Le président du tribunal a tenté de savoir, par une série de questions qu'il a posées, s'il existe ou non un lien entre les quatre hommes et M. Mokalled ou si ce dernier s'était rendu en mer avec l'un d'entre eux à bord de la barque qu'il utilisait pour se rendre en Israël. Le président du tribunal s'est fondé pour ce faire sur les conclusions de l'acte d'accusation qui indique que M. Mokalled transportait des espions par voie maritime.
Le premier témoin, Mahmoud Rafeh (60 ans), est originaire de Hasbaya et son casier judiciaire est vierge. Après avoir prêté serment, il a nié s'être rendu à Barbir ou d'avoir été en contact avec Kamal Beaini. Le général Khalil lui a ensuite demandé s'il s'était véritablement rendu par bateau en Israël, comme il l'avait lui-même affirmé dans un précédent interrogatoire, et s'il avait dès lors fait la connaissance de la personne qui était en charge du bateau. M. Rafeh a répondu par la négative et affirmé qu'il devait à chaque fois nager durant 15 minutes puis qu'une barque s'approchait d'eux et les transportait jusqu'en Israël. « Je me suis rendu de cette manière deux fois en Israël puis je ne m'y suis plus rendu par mer. » À la question de savoir s'il avait ou non rencontré un Libanais une fois sur place, il a répondu par la négative, indiquant qu'il suivait un entraînement en Israël et qu'il n'avait fait la connaissance de Mokalled qu'une fois en prison. M. Rafeh a ensuite nié devant le président du tribunal avoir « transporté quiconque par mer », soulignant que sa précédente déposition était « fausse » et qu'elle lui avait été soustraite « sous l'emprise de la peur et de la terreur ». Il a par contre confirmé qu'une personne l'accompagnait pour se rendre à la zone sécurisée du Hezbollah dans la banlieue sud de Beyrouth.

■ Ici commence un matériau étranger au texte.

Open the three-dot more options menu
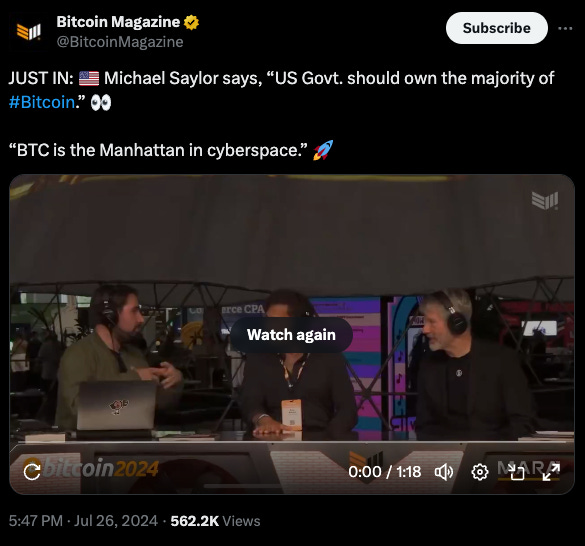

Le deuxième témoin, Adib Alam, actuellement à la retraite, était officier à la Sûreté générale et originaire de Rmeich. Âgé de 67 ans, son casier judiciaire était également vierge. Il a affirmé s'être rendu cinq fois en Israël via l'Europe et qu'il n'avait rencontré aucun Libanais lors de ses voyages.
Quant au troisième témoin, Ziad Homsi, il est originaire de Saadnayel et âgé de 61 ans. Il occupe actuellement le poste de vice-président de la municipalité de Saadnayel. Il n'a jamais visité Israël ni aucune de ses représentations politiques à l'étranger. Il a également nié connaître M. Mokalled. L'officier Mansour Diab est, lui, âgé de 47 ans et originaire de Adbel dans le Akkar. Il a affirmé avoir vécu à Baabdate et nié s'être rendu en Israël, tout comme avoir connu Mokalled.
À la fin de la séance, le président du tribunal a écouté l'ex-épouse de Fayçal Mokalled, Nadia Barakat, qui a nié elle aussi être au courant des activités de son mari. « Nous nous sommes rendus une seule fois ensemble en Égypte où nous avons séjourné dans un appartement meublé. Personne n'est venu nous rendre visite. Après cela, je suis rentrée au Liban et il est parti en disant qu'il avait une mission maritime à remplir. » Mme Barakat a demandé le divorce après avoir appris les activités illégales de son mari. Elle a confié que son époux a « des connaissances et des proches dans la zone sécuritaire du Hezbollah ». Mokalled a ensuite demandé à saluer son ex-épouse, mais cette dernière a rejeté la requête avant de sortir de la salle d'audience.